Bridge maintenance is a critical, ongoing infrastructure priority in the United States. According to the 2021 ASCE Report Card for America’s Infrastructure, 42% of U.S. bridges are 50 years old or older and 7.5% are structurally deficient. Differential settlement, where part of a structure settles faster than another, affects bridge safety, and even a small change can impact the reliability of the structure. Traditional bridge inspections range from 12 to 48 months based on bridge age, condition, usage, and location.
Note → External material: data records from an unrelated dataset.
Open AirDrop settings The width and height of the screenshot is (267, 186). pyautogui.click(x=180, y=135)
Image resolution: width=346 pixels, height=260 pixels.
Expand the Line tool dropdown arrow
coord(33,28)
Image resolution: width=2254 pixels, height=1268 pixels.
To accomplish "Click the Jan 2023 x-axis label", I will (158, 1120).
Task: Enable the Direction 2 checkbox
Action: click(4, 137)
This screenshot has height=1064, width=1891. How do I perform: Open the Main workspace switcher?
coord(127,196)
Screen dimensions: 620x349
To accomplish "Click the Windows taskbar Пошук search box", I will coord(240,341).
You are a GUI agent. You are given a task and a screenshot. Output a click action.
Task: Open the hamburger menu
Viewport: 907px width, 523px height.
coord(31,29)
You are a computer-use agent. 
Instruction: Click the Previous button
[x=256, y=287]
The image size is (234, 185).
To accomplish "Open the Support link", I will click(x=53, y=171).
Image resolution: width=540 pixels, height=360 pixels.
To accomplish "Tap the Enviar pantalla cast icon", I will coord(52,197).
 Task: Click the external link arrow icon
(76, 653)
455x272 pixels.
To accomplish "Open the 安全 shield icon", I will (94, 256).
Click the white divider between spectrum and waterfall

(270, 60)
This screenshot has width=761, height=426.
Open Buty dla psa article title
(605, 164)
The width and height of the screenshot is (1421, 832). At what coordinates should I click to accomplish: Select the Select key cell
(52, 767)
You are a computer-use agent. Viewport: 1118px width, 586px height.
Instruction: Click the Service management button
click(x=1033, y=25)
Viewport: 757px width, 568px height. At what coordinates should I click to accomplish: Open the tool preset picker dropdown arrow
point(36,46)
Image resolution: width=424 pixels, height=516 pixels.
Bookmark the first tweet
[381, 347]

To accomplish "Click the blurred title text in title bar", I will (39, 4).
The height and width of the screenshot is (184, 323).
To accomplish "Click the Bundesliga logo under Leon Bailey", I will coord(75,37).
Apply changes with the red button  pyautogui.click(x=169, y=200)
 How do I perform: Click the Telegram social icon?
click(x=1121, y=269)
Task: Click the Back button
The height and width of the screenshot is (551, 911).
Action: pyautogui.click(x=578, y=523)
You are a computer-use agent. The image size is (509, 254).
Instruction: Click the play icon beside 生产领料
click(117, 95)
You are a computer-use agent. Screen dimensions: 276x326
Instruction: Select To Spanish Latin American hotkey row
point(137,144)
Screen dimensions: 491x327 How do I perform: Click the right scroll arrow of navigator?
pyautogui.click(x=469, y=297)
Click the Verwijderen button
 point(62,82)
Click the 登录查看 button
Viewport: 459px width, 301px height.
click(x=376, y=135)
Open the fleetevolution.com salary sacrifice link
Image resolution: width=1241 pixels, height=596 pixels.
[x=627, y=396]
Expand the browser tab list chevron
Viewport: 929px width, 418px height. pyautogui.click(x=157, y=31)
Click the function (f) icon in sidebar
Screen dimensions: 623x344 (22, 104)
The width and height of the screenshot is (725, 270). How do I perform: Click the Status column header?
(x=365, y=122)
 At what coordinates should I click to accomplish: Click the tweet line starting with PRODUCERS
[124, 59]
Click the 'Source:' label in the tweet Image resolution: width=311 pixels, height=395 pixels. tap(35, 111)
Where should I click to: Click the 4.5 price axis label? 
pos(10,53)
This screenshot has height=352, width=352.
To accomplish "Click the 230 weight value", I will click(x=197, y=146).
For a recent paper in the Journal of Infrastructure Systems, researchers Henry L. Teng, Juan I. Meriles, Gaofeng Su, and Khalid M. Mosalam offer a method using lasers to more accurately measure the differences in settlement between bridge piers – and in real time. Their proposed projected laser system can track displacement by monitoring targets on structures and identify changes over time. A combination of laboratory and field testing was performed to develop a robust, compact, and accurate working prototype. Learn more about this research and how it could reduce the need to physically inspect for differential settlement at https://doi.org/10.1061/JITSE4.ISENG-2401. The abstract is below.
Abstract
The assessment of bridge settlements is a challenging and significant problem. Moreover, aging of highway bridges is a growing concern in the US, especially when continuous monitoring is lacking. To facilitate expedient monitoring of bridges, this paper presents a projected laser system (PLS) method for monitoring that can autonomously measure and remotely report relative vertical settlements of bridges. The method uses a vision-based measurement system involving the projection of a laser pattern from a laser unit to a target unit. A cost-effective prototype implementing the PLS method was built using low-cost electronic hardware parts. The prototype of the proposed embedded system design was shown to have sub-millimeter accuracy in a laboratory experiment, and was deployed in the field to monitor a pedestrian–vehicle bridge to evaluate its overall performance.